[START OF Excerpt]
In gnu90 mode, -Wformat fires off because on LP64, PRIx64 is "lx".

The reverse is true if you do "%llx", it will fire a warning on C++ and C99.

easyaspi314 commented 3 years ago

Some Doxygen documentation added in #462

Cyan4973 commented 3 years ago

Declaring relevant functions as pure and const would be a good follow up.

easyaspi314 commented 2 years ago
  1. XXH_SIZEOPT config option
    • ==0: normal
    • ==1: Disables forceinline and manual unrolling
    • ==2: Reuse streaming API for single shot, other dirty size hacks?
  2. Potential speed boost: We can hash multiple acc blocks at a time until a scramble. So something like this:
    accumulate_doubleAcc()
    {
    xxh_u64 acc2[8] = {0};
    size_t n = 0;
    // alternative: duffs device but that might harm
    // interleaving
    if (nbStripes % 2 == 1) {
        accumulate_512(acc2);
        n++;
    }
    while (n < nbStripes) {
        accumulate_512(acc);
        n++;
        accumulate_512(acc2);
        n++;
    }
    for (n = 0; n < 8; n++) {
        acc[n] += acc2[n];
    }
    }

I didn't see any benefit on NEON AArch64 no matter how many NEON lanes I chose, and ARMv7 and SSE2 don't have enough registers.

However, I think that AVX2 and AVX512 would likely benefit since their loops are tighter. I will benchmark on Ryzen when I get a chance.

Edit: Clang has no difference on Ryzen 5 3600 and GCC clearly gets confused.

Cyan4973 commented 1 year ago

Updated list of objectives for v0.8.2

Cyan4973 commented 1 year ago

I was considering (as a tentative objective) shipping DISPATCH=1 by default for the generation of xxhsum CLI, but there is still a significant amount of work to do to reach this stage safely, and I'm concerned it would delay v0.8.2 release by too long. So, instead, I've pushed this objective to an hypothetical v0.8.3 future release. (will be folded into v0.9.0 if need be).

t-mat commented 1 year ago

As for XXH_OLD_NAMES, should we add deprecation message for it in v0.8.2?

Cyan4973 commented 1 year ago

As for XXH_OLD_NAMES, should we add deprecation message for it in v0.8.2?

This seems like a good idea. If I understand properly, XXH_OLD_NAMES is disabled by default, so the warning could be triggered just on detecting if it's set.

t-mat commented 1 year ago

We can add "Milestone" via right side pane of issue view. And we also can assign/reuse it to other issues to indicate the milestone. It'll be useful at the future review of issues.
For example, we can assign v0.9.0 milestone to #483.
[END OF Excerpt]
[START OF Recorded information]
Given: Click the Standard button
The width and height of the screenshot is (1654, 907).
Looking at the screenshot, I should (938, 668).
[END OF Recorded information]
[START OF Recorded information]
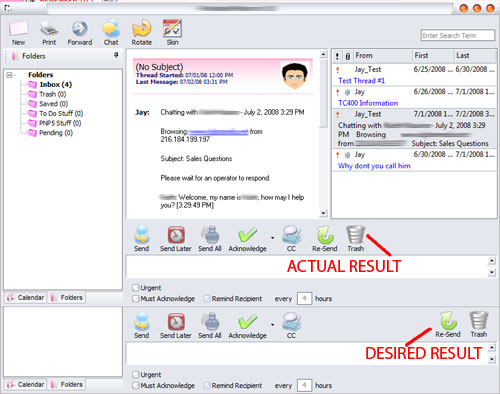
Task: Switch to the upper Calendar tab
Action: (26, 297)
[END OF Recorded information]
What to do >>
A. Reproduce part of the issue discussion word for word, starting at "Cyan4973 commented 3" and ending at "dirty size hacks?".
B. In the issue discussion, which release was shipping DISPATCH=1 by default for the xxhsum CLI pushed to?
Rely only on the issue discussion.

Exercise answers >>
A.
Cyan4973 commented 3 years ago

Declaring relevant functions as pure and const would be a good follow up.

easyaspi314 commented 2 years ago
  1. XXH_SIZEOPT config option
    • ==0: normal
    • ==1: Disables forceinline and manual unrolling
    • ==2: Reuse streaming API for single shot, other dirty size hacks?

B. A hypothetical v0.8.3 future release.